Pierre testified that a third party collects the samples, and sends them to Special Pathogens Laboratory for testing.
In September, a resident, and that person’s shower, tested positive, Belitsis said.
Fleischer had said that testing done monthly, from April through September, was positive for Legionella bacteria, although it was unclear whether he meant that it was found in more than 30 percent of the samples taken during April through July.
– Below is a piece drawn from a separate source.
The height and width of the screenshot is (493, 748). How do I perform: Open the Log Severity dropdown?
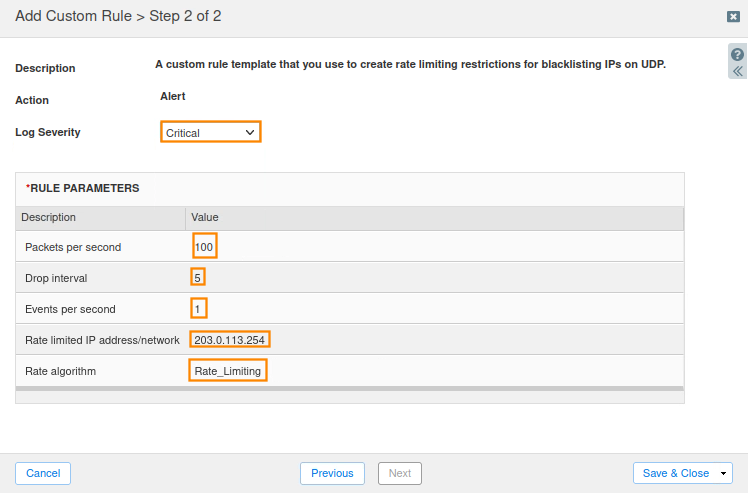[x=211, y=132]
An Enterprise question about this to a health-department spokeswoman was not answered by press time.
Belitsis said that he had been told that, because plumbing environments vary in different facilities, a new system could take up to about three months to work properly.
The monochloramine system requires:
— Flushing twice a week for every faucet or showerhead in the facility, including unoccupied rooms. This is done by the maintenance director, often aided by a maintenance worker or caregiver. The cold water is run for 30 seconds, and the hot water for 60 seconds, to allow for residual disinfectant to come into the outlet. The employee does a number of rooms at a time, rather than waiting for the time to pass in each one, Belitsis said. The flushing is documented, and the facility’s executive director reviews the paperwork, with additional monitoring by the department of health. The facility had a new executive director as of the day of the hearing, Belistsi said;
— Amounts of monochloramine need to be measured every other day, Monday through Wednesday, as does water temperature, Belitsis said, noting that too-high temperatures can degrade the filters and negatively affect the level of residual disinfection. Water temperature must be adjusted as needed; and
— The manufacturers monitor the system remotely, and also visit the facility regularly, to bring more solution.